Der Preis eines Rentenpunktes orientiert sich am Durchschnittsentgelt, da ein gekaufter Rentenpunkt und ein verdienter Rentenpunkt das gleiche kosten müssen. Jedoch gibt es trotzdem einen Unterschied, denn beim verdienten Rentenpunkt zahlt der Arbeitgeber die Hälfte, beim gekauften Rentenpunkt muss der Versicherte alles alleine zahlen.

Der Preis für einen Rentenpunkt wird laut Finanztip vom Durchschnittsentgelt und dem Beitragssatz bestimmt.

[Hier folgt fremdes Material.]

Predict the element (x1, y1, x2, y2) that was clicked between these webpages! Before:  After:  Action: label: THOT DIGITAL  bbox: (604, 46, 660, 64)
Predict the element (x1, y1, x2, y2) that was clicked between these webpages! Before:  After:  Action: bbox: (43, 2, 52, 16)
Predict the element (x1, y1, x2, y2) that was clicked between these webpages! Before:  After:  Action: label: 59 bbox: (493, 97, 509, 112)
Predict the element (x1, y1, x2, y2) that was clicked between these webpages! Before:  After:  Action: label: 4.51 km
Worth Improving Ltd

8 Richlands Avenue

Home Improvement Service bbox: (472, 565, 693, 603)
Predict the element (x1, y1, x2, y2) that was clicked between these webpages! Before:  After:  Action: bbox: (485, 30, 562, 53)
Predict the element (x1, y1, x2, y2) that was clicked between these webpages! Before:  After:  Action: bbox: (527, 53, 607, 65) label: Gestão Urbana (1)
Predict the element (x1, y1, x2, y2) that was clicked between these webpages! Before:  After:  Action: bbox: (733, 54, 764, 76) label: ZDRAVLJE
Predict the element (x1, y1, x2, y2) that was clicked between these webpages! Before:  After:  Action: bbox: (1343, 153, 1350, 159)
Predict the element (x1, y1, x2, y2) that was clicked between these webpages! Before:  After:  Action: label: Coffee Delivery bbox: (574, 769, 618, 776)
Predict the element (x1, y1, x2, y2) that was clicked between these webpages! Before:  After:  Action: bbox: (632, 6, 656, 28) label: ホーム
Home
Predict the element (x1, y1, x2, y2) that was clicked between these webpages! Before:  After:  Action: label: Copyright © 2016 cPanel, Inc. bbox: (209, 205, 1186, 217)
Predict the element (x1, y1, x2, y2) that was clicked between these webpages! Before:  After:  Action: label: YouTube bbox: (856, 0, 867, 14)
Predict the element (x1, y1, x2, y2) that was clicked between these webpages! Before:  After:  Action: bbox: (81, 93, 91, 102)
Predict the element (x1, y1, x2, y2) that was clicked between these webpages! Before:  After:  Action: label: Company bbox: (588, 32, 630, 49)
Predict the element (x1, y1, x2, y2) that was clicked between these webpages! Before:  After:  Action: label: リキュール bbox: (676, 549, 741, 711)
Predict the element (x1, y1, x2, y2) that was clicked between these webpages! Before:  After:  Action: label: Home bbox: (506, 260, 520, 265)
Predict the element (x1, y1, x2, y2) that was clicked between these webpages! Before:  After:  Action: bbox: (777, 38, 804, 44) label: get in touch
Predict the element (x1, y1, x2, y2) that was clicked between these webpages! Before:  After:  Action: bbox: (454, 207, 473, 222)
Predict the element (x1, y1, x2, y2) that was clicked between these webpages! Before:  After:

In den alten Bundesländern liegt das Durchschnittsentgelt 2024 bei 45.358 Euro, in den neuen Bundesländern bei 44.732 Euro. Der Preis für einen Rentenpunkt beträgt dieses Jahr daher rund 8.437 Euro im Westen und circa 8.320 Euro im Osten.

Wie kann man Rentenpunkte kaufen?

Wer Rentenpunkte kaufen will, der muss zunächst das Formular V0210 bei der Deutschen Rentenversicherung ausfüllen. Die Rentenversicherung berechnet dann den jeweiligen Ausgleichsbedarf an Rentenpunkten.

In diesem Formular müssen ein paar Angaben gemacht werden, die laut Finanztip aber nicht bindend sind, sondern nur der Berechnung des Ausgleichsbedarfs dienen. Dazu gehört zum Beispiel, dass Versicherte das gewünschte Renteneintrittsalter angeben müssen oder ob sie eine Rente wegen Alters oder Schwerbehindertenrente in Anspruch nehmen werden.

Zudem braucht die Rentenversicherung einen Überblick über die Beitragsjahre. Diese können mit dem Formular V0100 und einem Antrag auf Kontenklärung ermittelt werden. Weiterhin müssen Versicherte eine Bestätigung des Arbeitgebers über die Höhe des Gehalts mit Hilfe des Formulars V0211 vorlegen. Alle Formulare müssen ausgefüllt und abgeschickt werden. Die Rentenversicherung meldet sich dann mit dem Ausgleichsbedarf an Rentenpunkten.

Dabei müssen Versicherte nicht alle Rentenpunkte kaufen, die die Rentenversicherung in ihrem Schreiben nennt. Es ist auch möglich nur einen Teil davon zu kaufen. Sobald die Rentenversicherung den Preis schriftlich mitgeteilt hat, haben Versicherte drei Monate Zeit, um die Rentenpunkte zu kaufen. Wird die Frist verpasst und erst danach gezahlt, werden die dann gültigen Werte herangezogen, um erneut zu berechnen. Die Rentenpunkte können dann teurer, aber auch günstiger sein, als ursprünglich mitgeteilt.

Übrigens: 2000 Euro Rente oder gar 3000 Euro Rente sind in Deutschland selten und so ist die Höchstrente kaum zu erreichen. Wer nie gearbeitet hat, der bekommt das auch deutlich bei der Rente zu spüren. Dazu gehören auch Hausfrauen, auch wenn diese noch zusätzlich durch die Mütterrente unterstützt werden, da sich die Kindererziehungszeit zur Rente anrechnen lässt.